In regards to her religious faith, which has come under heavy scrutiny since her ties to a Pentecostal church was revealed, Palin stated that her personal faith is "very, very simple."
"I don't belong to any church," she stated. "I do have a strong belief in God, and I believe that I'm a heck of a lot better off putting my life in God's hands, and saying hey, you know, guide me."
"That's about as simple as it gets with my faith" she said, "and I think that there is a lot of mocking of that," noting afterwards that she hopes people can learn to respect her religious views as she does of those that hold different beliefs from her.

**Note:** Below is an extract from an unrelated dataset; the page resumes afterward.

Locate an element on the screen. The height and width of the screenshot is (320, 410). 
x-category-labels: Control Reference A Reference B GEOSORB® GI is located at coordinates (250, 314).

Palin's Hugh Hewitt interview on Tuesday was a lead up to her highly-anticipated first and only vice presidential debate with Democratic vice presidential nominee Sen. Joe Biden Thursday night.
The event - which pits the veteran lawmaker Biden, who has been a U.S. senator for 35 years, against relatively political newcomer Palin - is being hosted by Washington University in St. Louis and will start at 9 p.m. ET. Both candidates are expected to debate topics ranging from domestic to foreign policy.